Agora Financial compares the book keeping of the Pentagon to ISIS

KW: Still amazing that Donald Rumsfeld’s statement the day before 9/11 is still unanswered

February 10, 2017

  • The meticulous bookkeeping habits of ISIS jihadis…
  • … and the Pentagon’s nigh-criminal neglect of taxpayer funds
  • The part about his “phenomenal” tax plan that Trump left out

Say this much for ISIS: They do a hell of a lot better job tracking expenses than the Pentagon.

From The Associated Press: “Receipts from taxi rides, ledgers listing internet usage for the privileged few and random logbooks documenting an ever tighter economy are just some of the documents that ISIS militants left behind when they fled eastern Mosul in the face of advancing Iraqi forces.”

Iraqi troops found the records a few days ago in an abandoned house that was used as an ISIS base. “Slips of paper,” the story goes on, “document taxi rides back and forth to ISIS-held towns across the Iraq-Syria border… Stacks of papers also testify that the group kept close tabs of utilities such as electricity and internet usage. Monthly cards bearing users’ internet names and passwords were filed with the base’s expenses.”

ISIS fighters don’t fool around with their expense account…

If you’re a longtime reader with a good memory, none of that is a surprise.

After all, ISIS had its origins as al-Qaida’s Iraqi franchise before its leaders had a falling-out with the parent organization. In late 2013, we learned about the meticulous bookkeeping practices of al-Qaeda’s African wing. “For the smallest thing, they wanted a receipt,” said a storekeeper in Mali.

“The often tiny amounts are carefully written out in pencil and colored pen on scraps of paper and Post-it notes,” said an AP story at the time: “The equivalent of $1.80 for a bar of soap; $8 for a packet of macaroni; $14 for a tube of super glue.”

Terrorism experts say it was a habit instilled by Osama bin Laden himself — going back to the time he ran his father’s construction company with more than 500 employees. Every one of them was expected to turn in forms in triplicate — for everything, no matter how small.

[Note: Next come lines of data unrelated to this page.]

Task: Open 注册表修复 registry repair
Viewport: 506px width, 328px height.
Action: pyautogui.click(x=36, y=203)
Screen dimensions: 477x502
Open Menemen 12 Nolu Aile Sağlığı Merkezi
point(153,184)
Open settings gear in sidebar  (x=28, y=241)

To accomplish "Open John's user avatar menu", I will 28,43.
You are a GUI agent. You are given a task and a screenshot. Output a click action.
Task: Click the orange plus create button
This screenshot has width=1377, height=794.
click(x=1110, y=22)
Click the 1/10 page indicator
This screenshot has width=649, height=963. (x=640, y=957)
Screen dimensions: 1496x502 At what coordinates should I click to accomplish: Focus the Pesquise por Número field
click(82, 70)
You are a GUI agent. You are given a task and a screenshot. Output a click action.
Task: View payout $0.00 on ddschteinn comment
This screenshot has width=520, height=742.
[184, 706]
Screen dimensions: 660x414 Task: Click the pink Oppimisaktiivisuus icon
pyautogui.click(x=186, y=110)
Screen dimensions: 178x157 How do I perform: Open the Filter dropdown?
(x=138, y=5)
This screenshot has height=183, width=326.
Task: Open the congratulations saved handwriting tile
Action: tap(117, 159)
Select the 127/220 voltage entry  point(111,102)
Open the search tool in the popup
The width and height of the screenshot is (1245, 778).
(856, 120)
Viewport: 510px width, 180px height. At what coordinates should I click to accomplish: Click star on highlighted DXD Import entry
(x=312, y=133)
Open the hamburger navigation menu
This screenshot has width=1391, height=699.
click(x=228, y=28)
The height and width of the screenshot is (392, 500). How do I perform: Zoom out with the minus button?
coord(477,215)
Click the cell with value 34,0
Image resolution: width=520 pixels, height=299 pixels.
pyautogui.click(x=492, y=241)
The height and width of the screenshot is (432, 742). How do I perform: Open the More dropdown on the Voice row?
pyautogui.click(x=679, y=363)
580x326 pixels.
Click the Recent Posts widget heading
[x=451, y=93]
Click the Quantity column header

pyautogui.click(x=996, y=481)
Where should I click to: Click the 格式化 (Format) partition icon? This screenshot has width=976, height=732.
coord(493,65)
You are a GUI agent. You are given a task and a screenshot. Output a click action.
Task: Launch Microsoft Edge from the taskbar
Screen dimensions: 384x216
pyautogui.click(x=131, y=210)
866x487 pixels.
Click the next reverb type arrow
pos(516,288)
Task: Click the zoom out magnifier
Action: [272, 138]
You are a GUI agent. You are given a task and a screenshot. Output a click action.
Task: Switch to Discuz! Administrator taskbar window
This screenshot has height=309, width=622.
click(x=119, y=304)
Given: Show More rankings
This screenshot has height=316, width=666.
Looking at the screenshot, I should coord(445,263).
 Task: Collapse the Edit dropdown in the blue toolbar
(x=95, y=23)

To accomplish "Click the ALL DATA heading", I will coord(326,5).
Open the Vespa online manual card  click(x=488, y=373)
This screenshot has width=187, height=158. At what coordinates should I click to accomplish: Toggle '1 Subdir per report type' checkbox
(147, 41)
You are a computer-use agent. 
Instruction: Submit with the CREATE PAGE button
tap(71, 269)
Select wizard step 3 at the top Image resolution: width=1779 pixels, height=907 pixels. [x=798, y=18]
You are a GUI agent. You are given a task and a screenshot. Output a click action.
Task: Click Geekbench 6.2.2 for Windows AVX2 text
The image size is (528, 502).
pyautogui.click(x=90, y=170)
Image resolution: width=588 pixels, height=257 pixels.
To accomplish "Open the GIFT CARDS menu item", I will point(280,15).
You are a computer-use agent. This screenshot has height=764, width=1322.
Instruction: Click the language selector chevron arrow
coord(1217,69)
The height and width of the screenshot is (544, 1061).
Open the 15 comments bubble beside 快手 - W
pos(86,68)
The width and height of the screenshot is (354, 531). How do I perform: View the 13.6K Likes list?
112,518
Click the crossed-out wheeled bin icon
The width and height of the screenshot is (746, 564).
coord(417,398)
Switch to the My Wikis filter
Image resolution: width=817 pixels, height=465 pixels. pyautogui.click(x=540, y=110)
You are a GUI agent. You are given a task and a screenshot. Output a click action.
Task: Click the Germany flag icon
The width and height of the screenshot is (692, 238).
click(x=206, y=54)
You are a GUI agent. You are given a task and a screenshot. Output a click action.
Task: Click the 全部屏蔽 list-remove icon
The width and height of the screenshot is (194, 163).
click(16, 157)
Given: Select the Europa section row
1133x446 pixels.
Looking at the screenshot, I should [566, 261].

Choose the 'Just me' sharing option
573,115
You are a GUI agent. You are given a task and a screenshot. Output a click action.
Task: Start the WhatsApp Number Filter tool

Contrast the jihadis’ penchant for tracking the most minute expenses… and the Pentagon’s penchant for profligacy.

In 1990, Congress passed a law requiring an annual audit of all federal agencies. The Defense Department was under orders to be audit-ready by 1996. Two decades later, it’s still not.

As of 2013, Pentagon bookkeepers groaned under the weight of no fewer than 2,100 antiquated and error-prone record-keeping systems, most of them incapable of interacting with each other.

On the day before the Sept. 11 attacks in 2001, Secretary of Defense Donald Rumsfeld said, “According to some estimates, we cannot track $2.3 trillion in transactions.”

By year-end 2013, that number had swelled to $8.5 trillion, according to the Pentagon’s Defense Finance and Accounting Service. That’s going back to the original 1996 deadline.

We don’t have a more recent figure… but a mid-2016 report found a $6.5 trillion black hole just in the Army.

In 2009, Congress “got tough” and imposed a new cross-your-heart, hope-to-die deadline for the Pentagon to be audit-ready: Sept. 30, 2017.

But as we’ve pointed out more than once, there were no “or else” consequences attached to the deadline — no fines or jail time for anyone, not even a requirement that some undersecretary of defense read Accounting for Dummies and turn in a three-page book report to the U.S. comptroller general.

It’s not for lack of trying: Over the last eight years, new bookkeeping systems have been planned, only to be canceled later — often after $1 billion or more was spent on each.

Maybe the Pentagon should try scraps of paper and Post-it notes.

So there’s some context for our item on Tuesday about how the Trump administration is asking Congress to tack another $30 billion onto the 2017 defense budget of $598 billion.

But… but… even with that extra money, the newswires tell us the Navy and Marines face “massive readiness issues” that money can’t address right away.

Oy.

“You don’t reform a bureaucracy that wastes money by giving them more money,” writes William Astore, a retired Air Force lieutenant colonel who’s now a history professor. “It’s like reforming an addict on drugs by giving him more money to spend on drugs.”

But as long as the junkie can score the funds for even more hits… defense stocks will be a profitable bet.